Président de l’Union soudanaise, il sera à la fois Conseiller général de Bamako, membre du grand Conseil de l’A.O.F. (Afrique Occidentale Française), Vice –Président du Comité de coordination du R.D.A. et Président du groupe parlementaire R.D.A.. Si bien que, de Sikasso à Gao, en passant par Kayes et Mopti, l’Union soudanaise n’était connue que sous le nom de « parti de Konaté ». A l’Assemblée nationale, il s’impose très vite par son talent d’orateur clairvoyant. Les élections du 2 janvier 1956 consacrent la victoire de l’union soudanaise, et le début de cette réconciliation des soudanais, à laquelle il tenait tant. Du coup, il est élu Vice –Président de l’Assemblée nationale française, et… à son insu. Ses amis, craignant son refus du poste, ne l’informèrent qu’après coup… Au cours de ses 10 ans de gestion parlementaire, Konaté  fut l’artisan de l’élaboration du Code du travail d’Outre –Mer, et fut présent à tous les débats, en faveur de la décolonisation. Grâce à sa force de persuasion, il réussit à désarmer ses adversaires au cours de ses interventions, que ce soit à Bamako, à Dakar ou à Paris.

Un franc –parler, une philosophie

La candeur et la franchise de l’homme étaient telles, qu’il ne comprendra jamais qu’un politicien soit incapable d’honorer ses promesses. Mamadou Konaté était aussi friand de rires et de blagues, inhérents à son franc –parler de malinké. Nous retenons une blague qu’il affectionnait particulièrement : « Au début des temps, Dieu proposa aux hommes de leur donner de l’or et du papier. Les Noirs, s’estimant plus malins, choisirent, l’or, tandis que les blancs se contentèrent du papier. Mais avec ce papier, les blancs fabriquèrent la monnaie et s’approprièrent l’or des noirs. Ceux –ci s’aperçurent, trop tard, qu’ils avaient perdu l’or et l’argent. Ainsi commença la colonisation ». Une autre anecdote illustre bien la manière d’être de Konaté, dans sa vie de tous les jours. Dans son journal de Bamako, « L’essor », il relate l’histoire de son porte –feuille perdu dans un taxi, et rapporté par un honnête homme : « Mes amis me conseillèrent de faire une déclaration de perte à la police ; mais en bon musulman, j’ai préféré me résigner, estimant inutile la démarche suggérée ».

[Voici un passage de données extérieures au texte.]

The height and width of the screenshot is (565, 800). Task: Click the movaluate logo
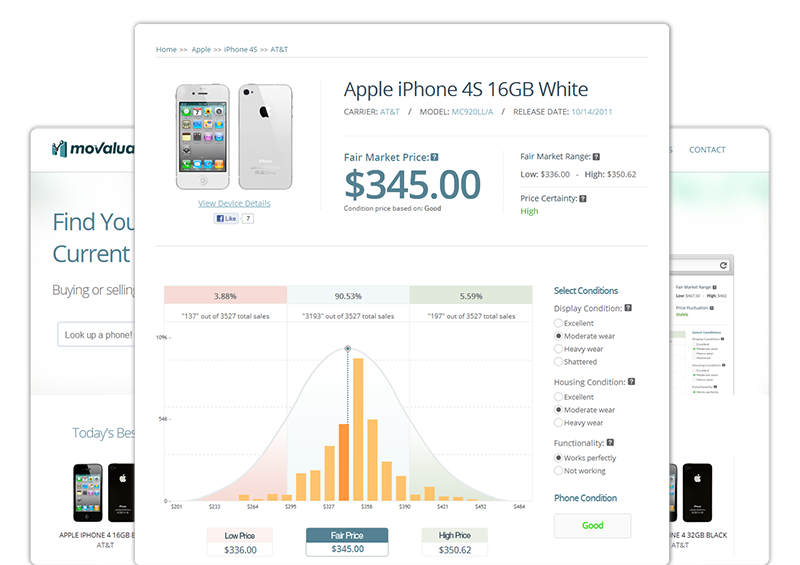pyautogui.click(x=90, y=150)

Durant les derniers jours de sa vie, il consolait lui –même ses amis, en leur demandant de ne pas trop s’occuper de lui, mais de penser à l’unité et la cohésion du parti. Se sâchant condamné par la maladie et sentant sa fin venir, il préféra quitter l’hôpital pour se rapprocher des siens. Il dicte lui –même les règles de ses obsèques : il se fit lui –même acheter son linceul, en exigeant que ce soit une étoffe ordinaire, celle des pauvres ; le 11 mai 1956, il rendit l’âme à Bamako-Coura. « Nous sommes tous appelés à mourir. Ce qui ne meurt pas, c’est le pays. Pensez au pays ! ». Cette phrase, répétée sans cesse, a toujours régi l’existence de Mamadou Konaté.